国土交通省によると、2019年にクルーズ船で入国した訪日外国人旅客数(訪日クルーズ旅客数)は、前年比12.2%減の215.3万人で、2年連続で減少した。
これは、中国発のクルーズの減少によるもの。世界の客船会社は成長を見込み、中国市場に積極的な配船を行なってきたが、2018年以降は調整局面に入り、減少となった。これにより、訪日クルーズ市場の8割を占めていた中国発のクルーズ旅客数は14.5%減の174万人に縮小。その一方で、フライ&クルーズで日本から乗船した訪日クルーズ旅客は20.3%増の8万9000人に増加した。
日本の港湾への総寄港回数は、前年比2.2%減の2867回に減少。外国船社の寄港回数は1.0%増の1932回に増えたが、日本船社の寄港回数は8.1%減の935回に減少した。港湾別では、1位が那覇港(260回/2018年243回)で、博多港(229回/同279回)と順位が入れ替わった。また、3位の横浜港(188回/同168回)も4位の長崎港(183回/220回)と順位が逆転となり、九州の港への寄港が減少傾向となった。
これは、九州を中心に寄港していた中国発クルーズの減少によるもの。中国発のクルーズは前年比10.6%減の893回となった。これに対し、日本発のクルーズは20.0%増の707回に拡大。クルーズ船のクラス別で寄港回数を見ると、スタンダードクラスの寄港が1023回(2018年1181回)と減少したが、プレミアムクラスは732回(同661回)へ、ラグジュアリークラスは177回(同71回)と100回以上も増加した。
国土交通省によると、減少傾向にあった訪日クルーズ旅客数は2019年11月、17か月に増加に転じ、2020年以降は再び拡大すると見込む。客船会社が2020年以降、中国市場への大型客船の追加投入を計画している上、日本発着クルーズもさらなる増加が予定されているという。
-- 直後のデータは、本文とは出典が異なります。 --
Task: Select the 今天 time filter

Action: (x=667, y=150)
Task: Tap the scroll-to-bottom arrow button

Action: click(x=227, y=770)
なお、日本外航客船協会(JOPA)によると、クルーズ客船クラスの目安として、スタンダードクラスは1泊あたり70米ドル~、プレミアムクラスは1泊あたり200米ドル~、ラグジュアリークラスは1泊400米ドル~。スタンダードクラスは3~7泊のショートクルーズが中心なのに対し、ラグジュアリークラスは10泊以上のクルーズが多く、クラスが上ると泊数が長い傾向がある。